[SOLVED] Upload Default Pic

[greenday]

Hi, I am using a form to upload 5 image names to a database, and store the file in a folder. However, if only 4 or less of the five fields are filled out, the databases default image 'no image to display' is overwritten by nothing.

 

Is there any way to write an if field is blank, use default.gif file, else use uploaded file?
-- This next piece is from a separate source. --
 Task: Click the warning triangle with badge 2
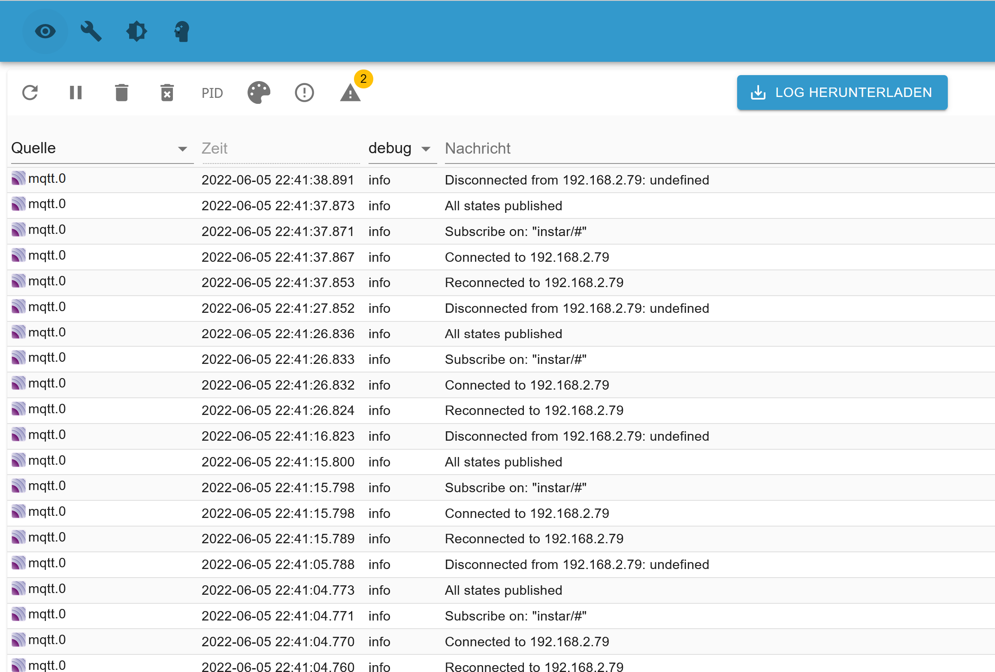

Here is the code:

 

mysql_query("UPDATE `listtable` SET

`mainpic` = '".$_FILES['pic']['name'][0]."',

`pic2` = '".$_FILES['pic']['name'][1]."',

`pic3` = '".$_FILES['pic']['name'][2]."',

`pic4` = '".$_FILES['pic']['name'][3]."',

`pic5` = '".$_FILES['pic']['name'][4]."',

`pic6` = '".$_FILES['pic']['name'][5]."'

WHERE `placeid` = '$plid'");

 

Thanks.

[stoker]

something like this perhaps - I only did it on pic 5 and 6 so you can see the diff..

 

$default = 'mypic.png';

mysql_query("UPDATE `listtable` SET
`mainpic` = '".$_FILES['pic']['name'][0]."',
`pic2` = '".$_FILES['pic']['name'][1]."',
`pic3` = '".$_FILES['pic']['name'][2]."',
`pic4` = '".$_FILES['pic']['name'][3]."',
`pic5` = '".( empty($_FILES['pic']['name'][4]) ? $default : $_FILES['pic']['name'][4] )."',
`pic6` = '".( empty($_FILES['pic']['name'][5]) ? $default : $_FILES['pic']['name'][5] )."'
WHERE `placeid` = '$plid'");

On another note, this is extremely insecure - crafted filenames could inject you sql - you really need to clean input and output!

 

[teng84]

pic1=(!empty($_FILES['pic']['name'][5])?$_FILES['pic']['name'][5]:'put the defulat';

 

insert to the db pic1

[greenday]

Thanks guys, great help, managed to get it working just as I wanted 

[greenday]

also

 

@stoker - thanks for pointing the security risk out to me. However, on this occasion its only for an admin area, so only staff could have access to it.